SHANGHAI (Reuters) - China National Petroleum Corp (CNPC) is continuing to take oil from Iranian oilfields where it has ownership stakes, even after the United States re-imposed sanctions on the country’s oil sector, a company executive said on Friday.
The state-owned oil giant entered Iran in 2004 when it acquired the MIS oilfield, in which it now holds a 75 percent stake. CNPC did not give an output figure for the field on its website.
It has also spent billions of dollars on developing the North Azadegan oilfield, which began production in 2016 of about 80,000 barrels per day of crude along with natural gas, according to the company’s website.
“Our main cooperation with Iran is upstream investment.
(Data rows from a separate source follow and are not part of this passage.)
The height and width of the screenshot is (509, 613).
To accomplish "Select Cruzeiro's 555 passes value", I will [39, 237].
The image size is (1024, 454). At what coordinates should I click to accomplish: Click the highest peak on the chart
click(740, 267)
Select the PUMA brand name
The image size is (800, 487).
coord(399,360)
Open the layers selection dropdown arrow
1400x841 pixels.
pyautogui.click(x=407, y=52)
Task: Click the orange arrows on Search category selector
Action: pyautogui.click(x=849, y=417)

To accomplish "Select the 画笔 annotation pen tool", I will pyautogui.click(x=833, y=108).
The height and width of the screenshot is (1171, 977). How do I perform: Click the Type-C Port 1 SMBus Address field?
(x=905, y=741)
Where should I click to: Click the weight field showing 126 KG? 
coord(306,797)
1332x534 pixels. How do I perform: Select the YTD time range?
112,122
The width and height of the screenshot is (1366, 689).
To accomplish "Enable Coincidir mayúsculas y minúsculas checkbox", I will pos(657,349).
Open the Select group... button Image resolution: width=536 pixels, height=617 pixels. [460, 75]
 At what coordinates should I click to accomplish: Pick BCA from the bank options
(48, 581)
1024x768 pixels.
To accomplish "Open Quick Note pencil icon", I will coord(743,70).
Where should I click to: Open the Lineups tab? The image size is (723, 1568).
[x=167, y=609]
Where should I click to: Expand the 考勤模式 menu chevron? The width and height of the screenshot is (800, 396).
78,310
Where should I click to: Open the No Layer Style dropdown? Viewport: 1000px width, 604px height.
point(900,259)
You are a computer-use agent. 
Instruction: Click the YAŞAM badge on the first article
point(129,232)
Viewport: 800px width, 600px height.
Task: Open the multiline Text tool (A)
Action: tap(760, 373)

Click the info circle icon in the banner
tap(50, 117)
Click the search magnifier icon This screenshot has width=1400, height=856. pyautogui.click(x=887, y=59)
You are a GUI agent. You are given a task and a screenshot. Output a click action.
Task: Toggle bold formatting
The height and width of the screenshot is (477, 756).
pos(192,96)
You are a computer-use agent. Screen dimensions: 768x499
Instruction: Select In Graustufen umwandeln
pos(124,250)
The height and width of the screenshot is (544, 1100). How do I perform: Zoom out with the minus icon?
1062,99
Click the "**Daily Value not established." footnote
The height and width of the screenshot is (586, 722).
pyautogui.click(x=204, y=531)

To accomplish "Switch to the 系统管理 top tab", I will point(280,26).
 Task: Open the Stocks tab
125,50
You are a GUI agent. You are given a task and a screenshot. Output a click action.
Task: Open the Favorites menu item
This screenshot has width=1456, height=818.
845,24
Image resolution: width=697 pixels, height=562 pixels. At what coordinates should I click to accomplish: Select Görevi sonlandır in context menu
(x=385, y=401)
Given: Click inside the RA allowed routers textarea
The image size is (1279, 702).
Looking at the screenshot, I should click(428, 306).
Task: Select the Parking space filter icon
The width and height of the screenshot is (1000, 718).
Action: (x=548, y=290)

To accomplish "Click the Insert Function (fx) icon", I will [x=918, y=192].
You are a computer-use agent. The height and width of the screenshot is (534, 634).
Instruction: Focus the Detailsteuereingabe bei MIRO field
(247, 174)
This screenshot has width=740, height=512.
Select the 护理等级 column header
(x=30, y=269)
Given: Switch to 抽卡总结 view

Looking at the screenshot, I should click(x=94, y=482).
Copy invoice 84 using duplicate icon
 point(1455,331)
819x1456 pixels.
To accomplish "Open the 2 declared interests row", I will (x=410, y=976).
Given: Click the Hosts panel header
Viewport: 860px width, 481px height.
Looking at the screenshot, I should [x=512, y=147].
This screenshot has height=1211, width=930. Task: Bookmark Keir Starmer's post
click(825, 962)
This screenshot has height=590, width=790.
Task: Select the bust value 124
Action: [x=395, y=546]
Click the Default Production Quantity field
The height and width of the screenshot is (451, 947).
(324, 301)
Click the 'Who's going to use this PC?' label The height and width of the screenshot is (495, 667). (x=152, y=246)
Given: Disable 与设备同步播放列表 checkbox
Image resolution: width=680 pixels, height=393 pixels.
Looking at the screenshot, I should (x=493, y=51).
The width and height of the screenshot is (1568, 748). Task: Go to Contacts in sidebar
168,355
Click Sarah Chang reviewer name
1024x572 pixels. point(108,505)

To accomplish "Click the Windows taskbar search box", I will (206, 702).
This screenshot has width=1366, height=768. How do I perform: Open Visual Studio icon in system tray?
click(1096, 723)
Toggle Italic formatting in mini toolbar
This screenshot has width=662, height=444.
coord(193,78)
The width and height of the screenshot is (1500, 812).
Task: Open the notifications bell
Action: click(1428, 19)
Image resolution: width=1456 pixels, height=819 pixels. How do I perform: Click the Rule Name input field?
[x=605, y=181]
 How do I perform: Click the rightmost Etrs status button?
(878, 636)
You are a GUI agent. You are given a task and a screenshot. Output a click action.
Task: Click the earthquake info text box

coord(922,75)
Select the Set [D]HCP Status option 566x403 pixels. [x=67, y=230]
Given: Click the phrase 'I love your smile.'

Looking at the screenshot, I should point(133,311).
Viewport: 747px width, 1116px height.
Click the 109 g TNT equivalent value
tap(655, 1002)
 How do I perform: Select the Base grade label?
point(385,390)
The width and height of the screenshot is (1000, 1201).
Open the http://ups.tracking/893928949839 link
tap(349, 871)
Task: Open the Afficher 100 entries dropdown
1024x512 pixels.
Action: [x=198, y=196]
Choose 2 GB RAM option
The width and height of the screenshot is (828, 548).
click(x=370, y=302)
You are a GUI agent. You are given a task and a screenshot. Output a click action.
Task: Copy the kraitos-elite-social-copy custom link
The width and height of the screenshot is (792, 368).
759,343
Lifting equity oil is recouping our investment there,” Hou Qijun, deputy general manager for CNPC, said on the sidelines of an industry event.
The United States re-imposed on Monday sanctions targeting Iran’s oil, banking and transport sectors, but offered waivers to some countries to still buy Iranian crude.
Under the waiver, China is allowed to buy 360,000 barrels per day (bpd) of oil from the Islamic Republic for 180 days, two sources familiar with the matter told Reuters this week.
The volume does not include oil Sinopec and CNPC are entitled to under investment deals, the sources said.
China, Iran’s top oil customer, has purchased an average of 655,000 barrels a day of crude oil from Tehran during the January-September period, according to customs data.